SELECTED EXTRACT |
- - - - -

Harry S. Truman photo

Address at the Jefferson Day Dinner.

April 05, 1947

Mr. Speaker--to me you will always be Mr. Speaker--fellow Democrats:

Our meeting together this evening carries forward an old party custom. In this annual tribute to the memory of Thomas Jefferson, we, who are members of the party he founded--the Democratic Party--take great pride and feel deep satisfaction.

We know that as long as we remain free, the spirit of Thomas Jefferson lives in America. His spirit is the spirit of freedom. We are heartened by the knowledge that the light he kindled a century and a half ago shines today, in the United States. It shines even more strongly and steadily than in his time. What was then an untried faith is now a living reality.

But we know that no class, no party, no nation, has a monopoly on Jefferson's principles- Out of the silence of oppressed peoples, out of the despair of those who have lost freedom, there comes to us an expression of longing. Repeated again and again, in many tongues, from many directions, it is a plea of men, women, and children for the freedom that Thomas Jefferson proclaimed as an inalienable right.

When we hear the cry for freedom arising from the shores beyond our own, we can take heart from the words of Thomas Jefferson. In his letter to President Monroe, urging the adoption of what we now know as the Monroe Doctrine, he wrote:

"Nor is the occasion to be slighted which this proposition offers of declaring our protest against the atrocious violations of the rights of nations by the interference of any one in the internal affairs of another."

- - - - -

RECORD SET |
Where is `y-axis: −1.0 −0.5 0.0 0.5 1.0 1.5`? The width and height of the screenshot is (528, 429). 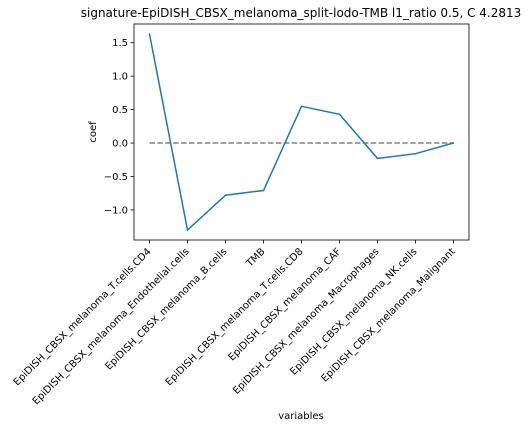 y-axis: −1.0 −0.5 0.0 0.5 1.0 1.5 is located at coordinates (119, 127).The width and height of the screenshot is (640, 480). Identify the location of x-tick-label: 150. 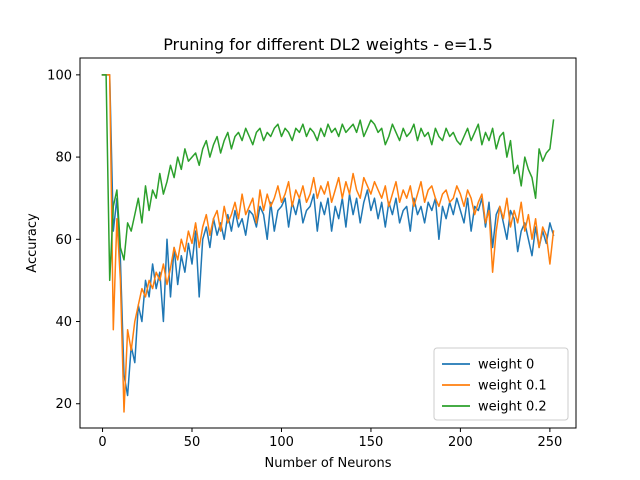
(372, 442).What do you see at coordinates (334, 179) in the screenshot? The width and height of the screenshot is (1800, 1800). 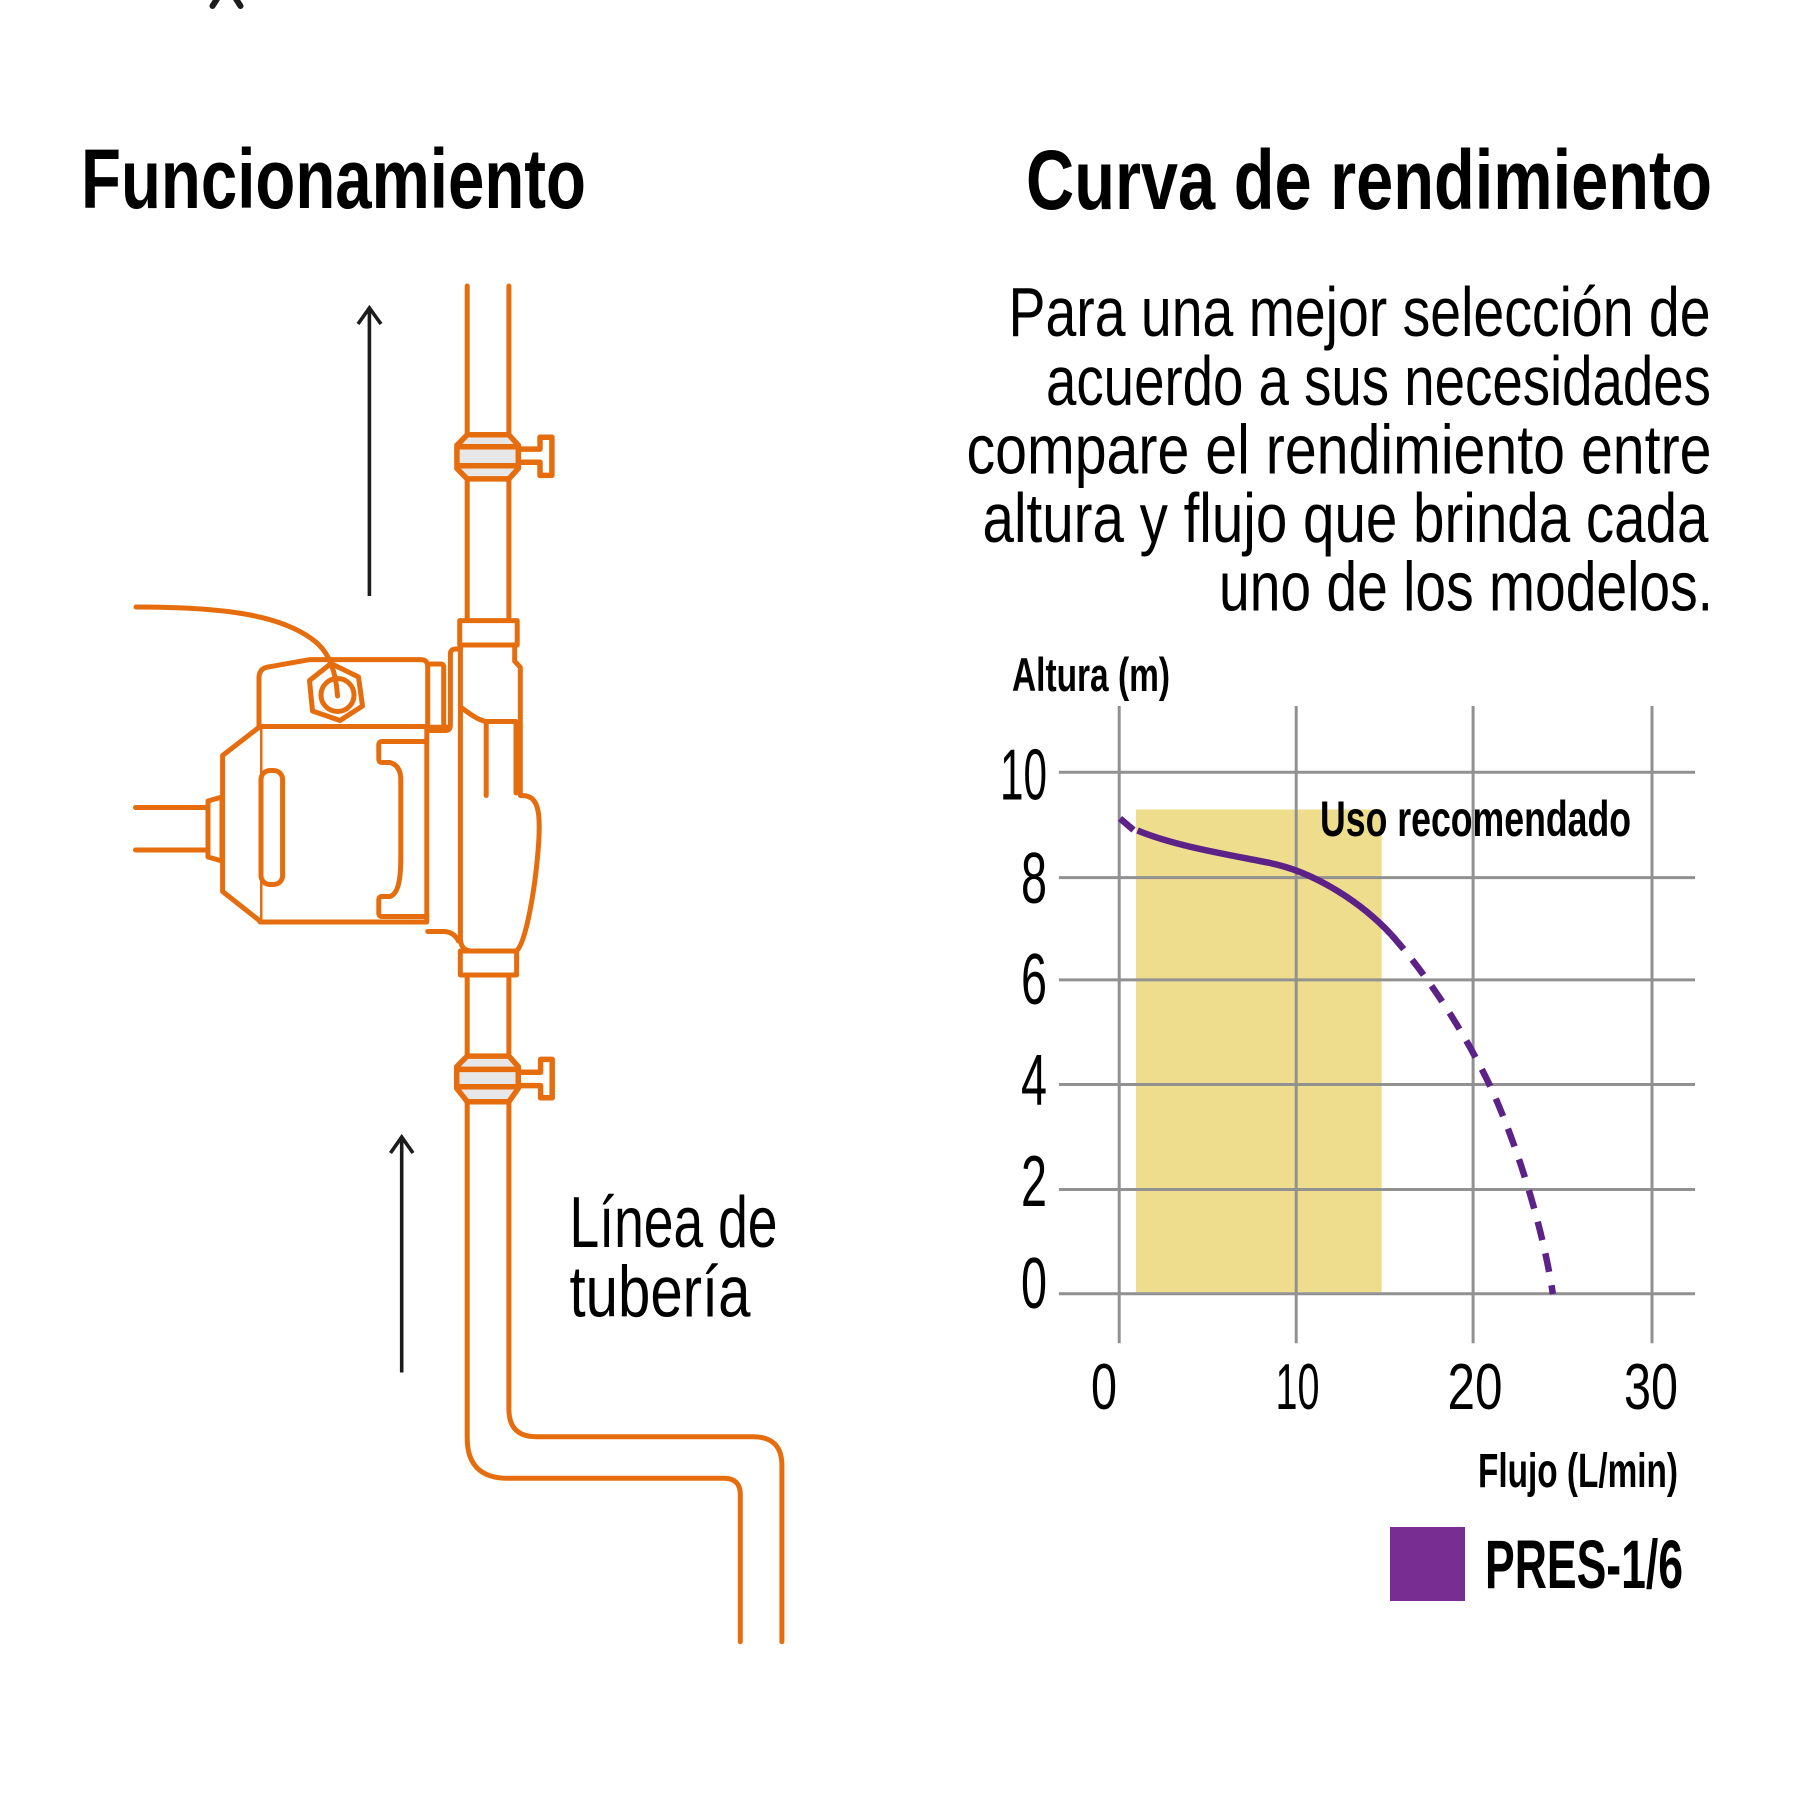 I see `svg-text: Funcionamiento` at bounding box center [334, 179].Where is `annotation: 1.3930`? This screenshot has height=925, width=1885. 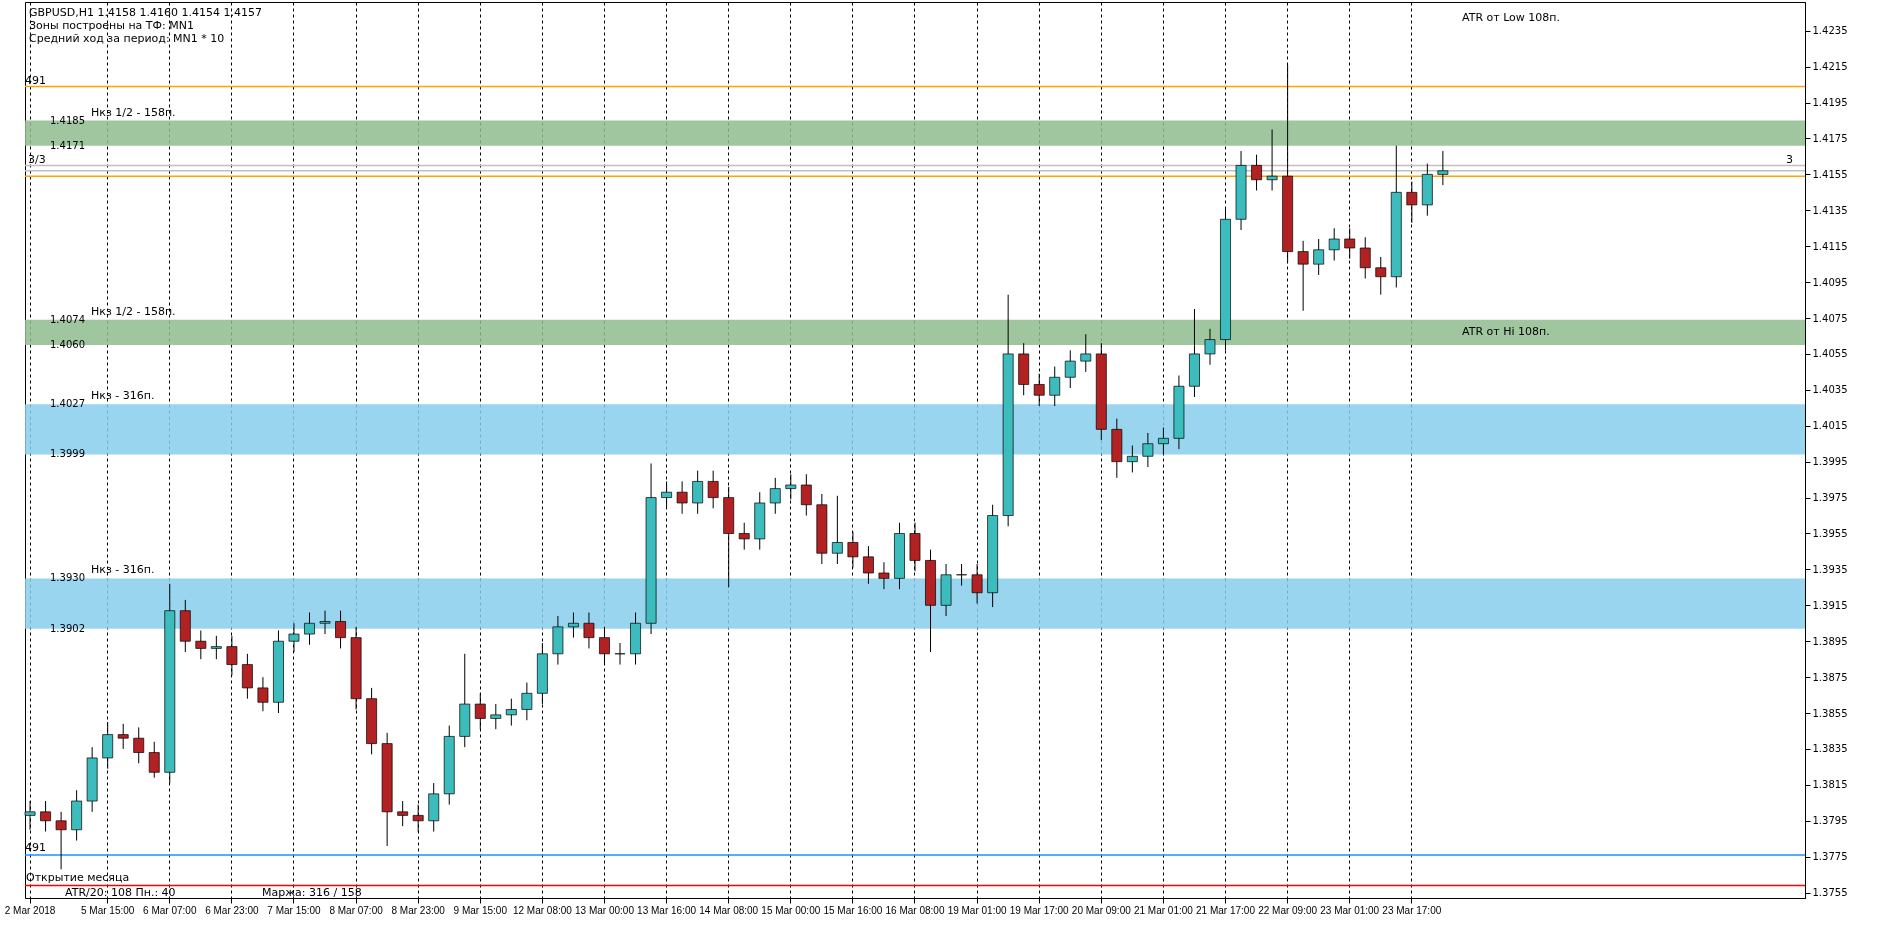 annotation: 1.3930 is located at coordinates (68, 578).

- - - - -

QUESTIONS TO ANSWER |
**1.** Set down the part of Truman's Jefferson Day address from "Address at the" to "a living reality.", word for word.
**2.** Resume Truman's Jefferson Day address from the point where the text stops.

ANSWERS BY ITEM NUMBER |
**1.**
Address at the Jefferson Day Dinner.

April 05, 1947

Mr. Speaker--to me you will always be Mr. Speaker--fellow Democrats:

Our meeting together this evening carries forward an old party custom. In this annual tribute to the memory of Thomas Jefferson, we, who are members of the party he founded--the Democratic Party--take great pride and feel deep satisfaction.

We know that as long as we remain free, the spirit of Thomas Jefferson lives in America. His spirit is the spirit of freedom. We are heartened by the knowledge that the light he kindled a century and a half ago shines today, in the United States. It shines even more strongly and steadily than in his time. What was then an untried faith is now a living reality.

**2.**
We, like Jefferson, have witnessed atrocious violations of the rights of nations.

We, too, have regarded them as occasions not to be slighted.

We, too, have declared our protest.

We must make that protest effective by aiding those peoples whose freedoms are endangered by foreign pressures.

We must take a positive stand. It is no longer enough merely to say "we don't want war." We must act in time--ahead of time--to stamp out the smoldering beginnings of any conflict that may threaten to spread over the world.

We know how the fire starts. We have seen it before--aggression by the strong against the weak, openly by the use of armed force and secretly by infiltration. We know how the fire spreads. And we know how it ends.

Let us not underestimate the task before us. The burden of our responsibility today is greater, even considering the size and resources of our expanded Nation, than it was in the time of Jefferson and Monroe. For the peril to man's freedom that existed then exists now on a much smaller earth--an earth whose broad oceans have shrunk and whose natural protections have been taken away by new weapons of destruction.

What is the responsibility that we must assume ?

Our responsibility is to stand guard before the edifice of lasting peace which, after so long a time, is at last being built.

That edifice is the United Nations.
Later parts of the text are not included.